_DATASET EXTRACT_
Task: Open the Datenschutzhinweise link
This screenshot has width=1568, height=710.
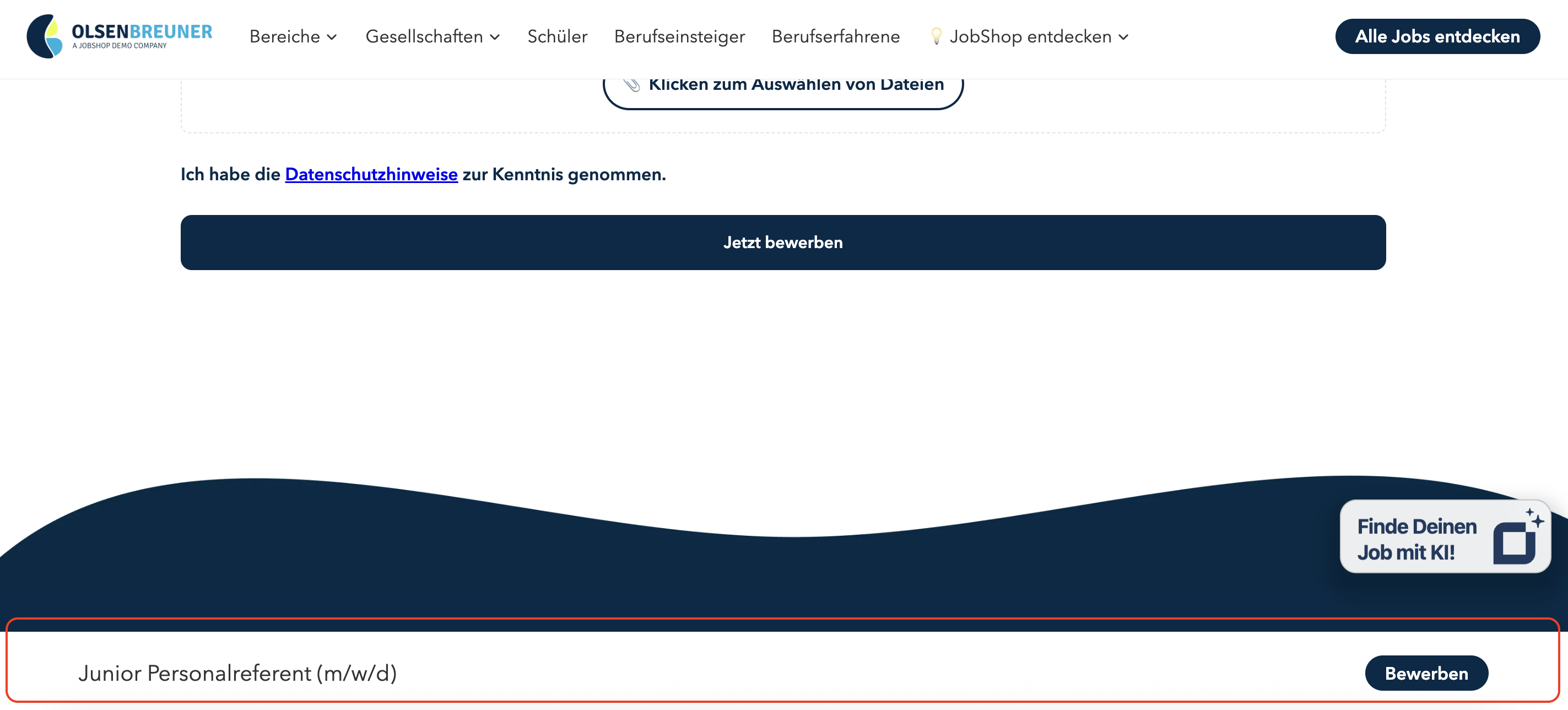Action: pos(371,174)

...

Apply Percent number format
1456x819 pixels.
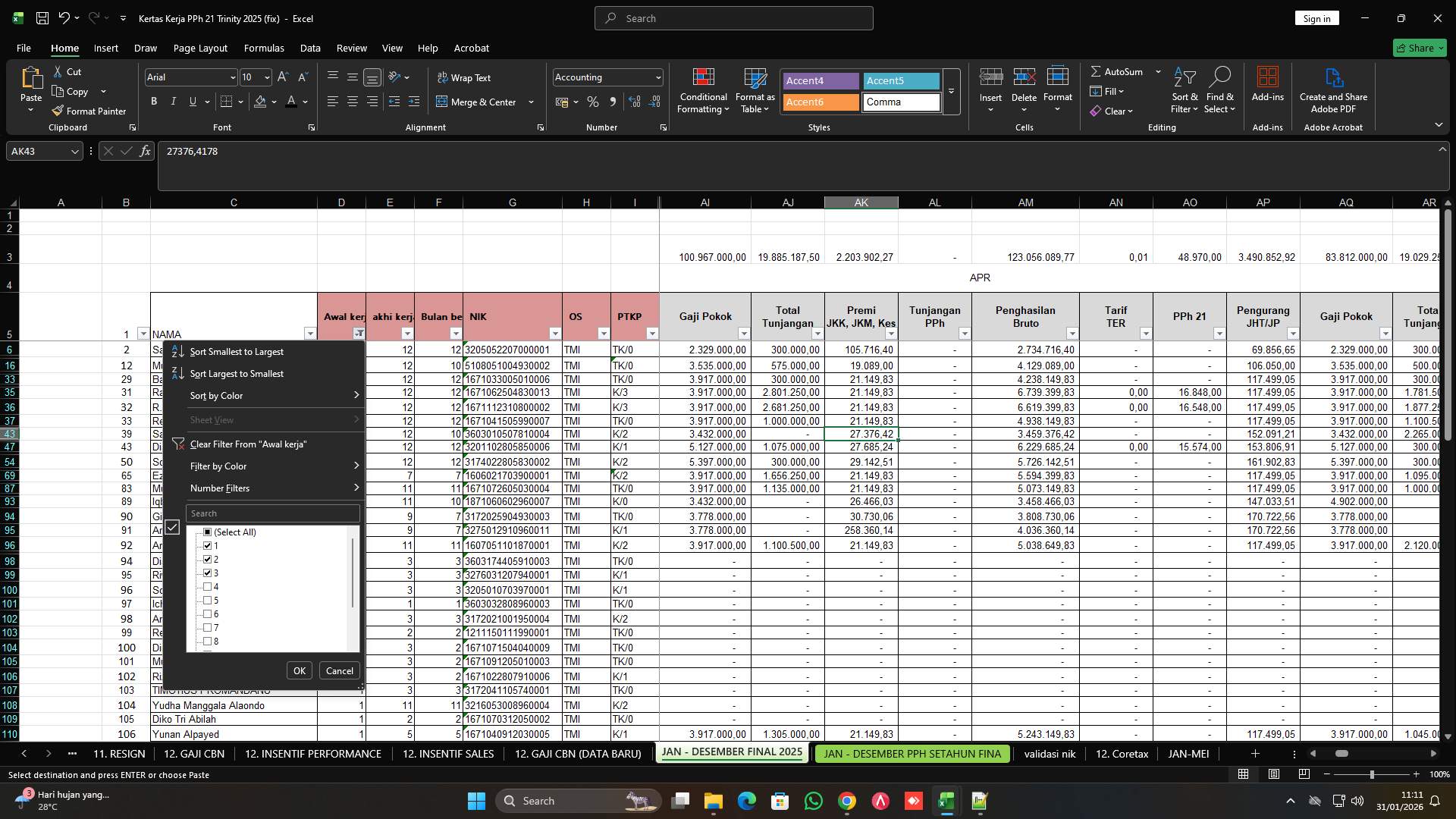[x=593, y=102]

--

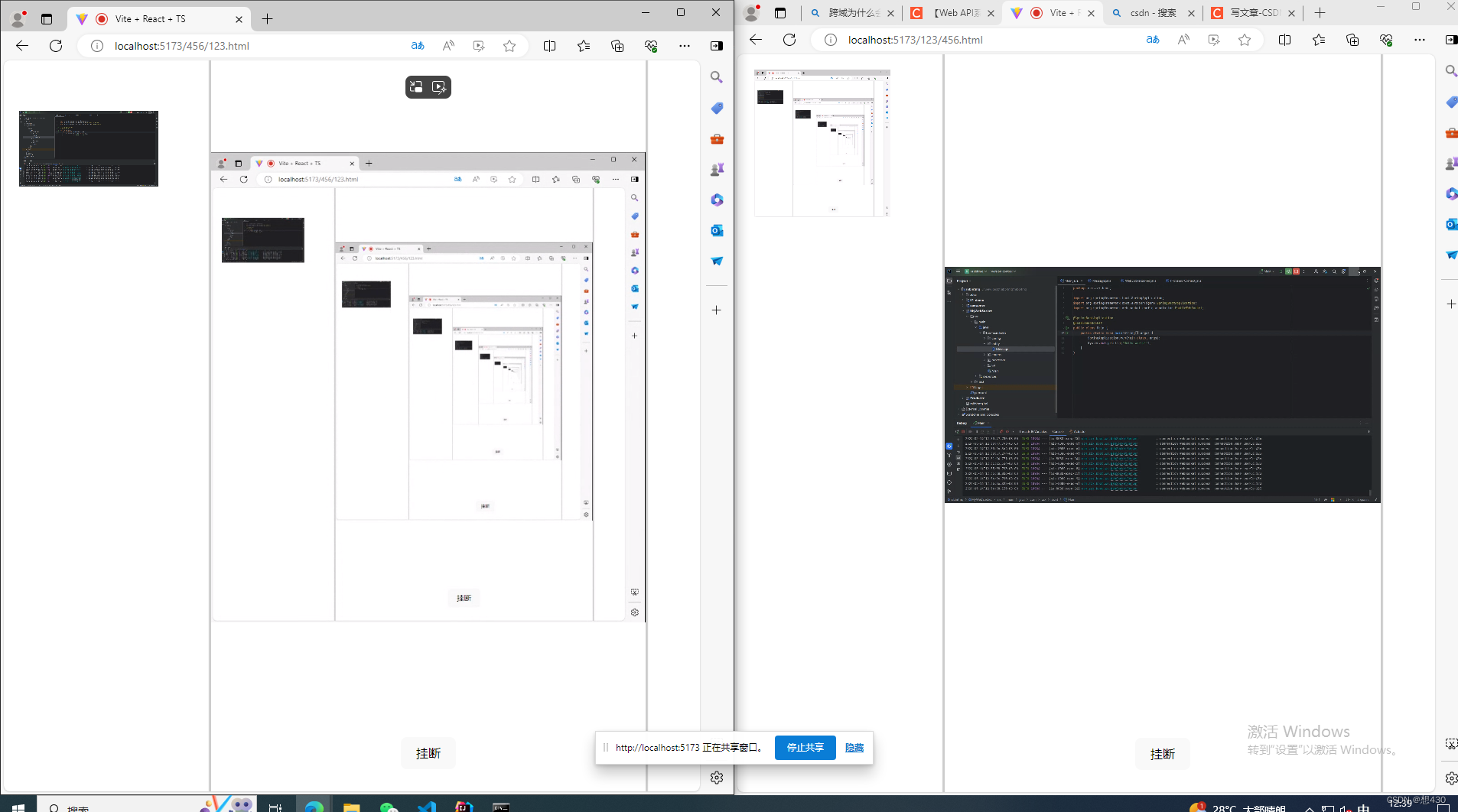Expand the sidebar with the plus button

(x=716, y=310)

_EXERCISE OBJECTIVE_
In the items, start at the line that has "Task: Open the Datenschutzhinweise link" and stop after the line that has "Action: pos(371,174)". Write those lines out again with "screenshot" swapped for "image", keep everything else the same, and leave the pictures out.

_WRITTEN SOLUTION_
Task: Open the Datenschutzhinweise link
This image has width=1568, height=710.
Action: pos(371,174)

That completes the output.